The next day, 6 October 1985, saw a small demonstration outside Tottenham police station, which initially passed off relatively peacefully other than a bottle being thrown through one of the station's windows. At 3.15 pm two officers were attacked and seriously injured by the crowd, suffering gunshot wounds. Three journalists were also treated for gunshot wounds.

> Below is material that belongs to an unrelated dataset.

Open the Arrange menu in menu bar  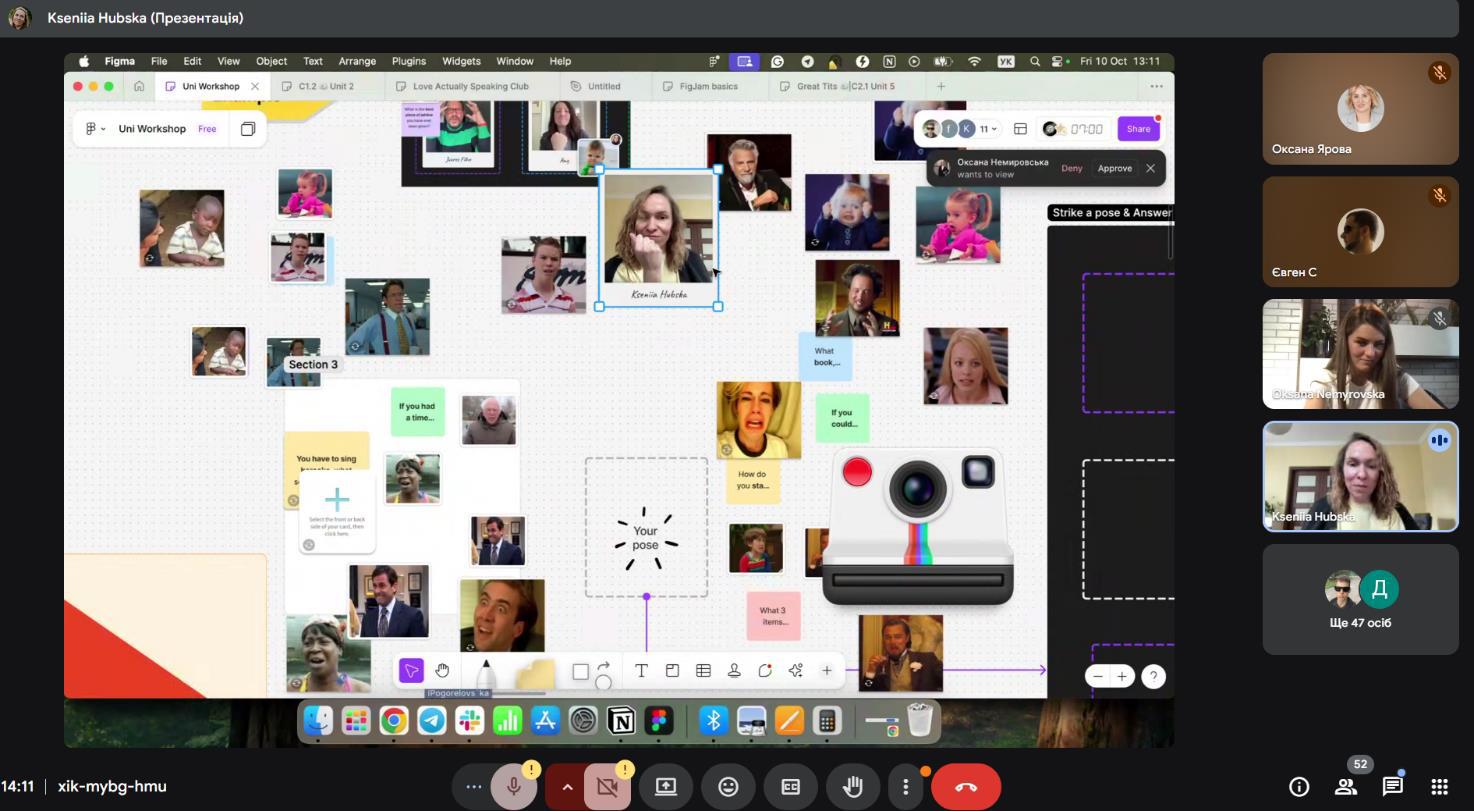point(357,61)
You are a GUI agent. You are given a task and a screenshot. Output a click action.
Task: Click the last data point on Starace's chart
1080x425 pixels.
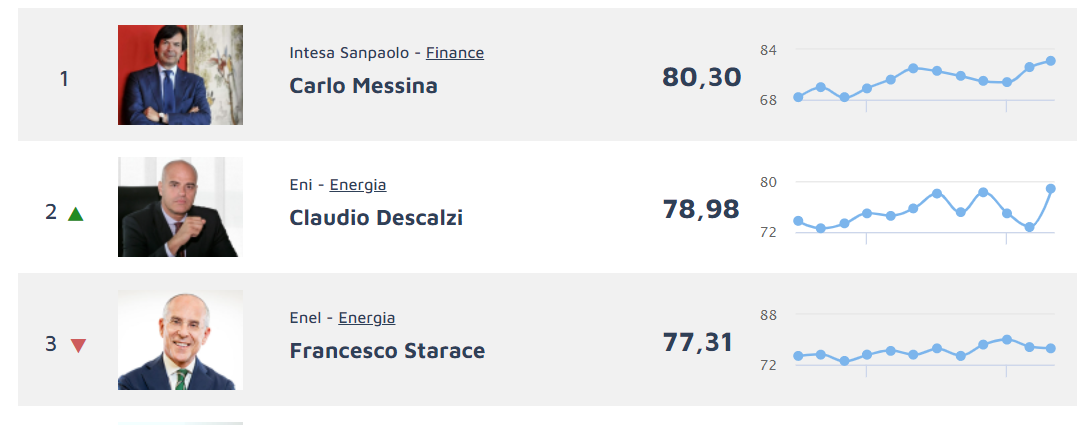(x=1051, y=348)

====Murder of PC Keith Blakelock====

At 6.45 pm a police van answering a 999 call to Broadwater Farm was surrounded and attacked. As further police officers made their way to the area, rioters erected barricades on the deck level and the emergency services withdrew from the deck level. At 9.30 pm fire broke out in a newsagent's shop on the deck level of the Tangmere block. Firefighters attempting to put out the fire came under attack, and police attended to assist them. As the situation escalated, police and firefighters withdrew. In the withdrawal, PCs Keith Blakelock and Richard Coombes became separated from other officers. A group of around 40 people attacked them with sticks, knives and machetes, leading to PC Blakelock's death and serious injuries to PC Coombes. As news of the death spread, the rioting subsided. Local council leader Bernie Grant claims to have been misquoted as saying that "What the police got was a bloody good hiding".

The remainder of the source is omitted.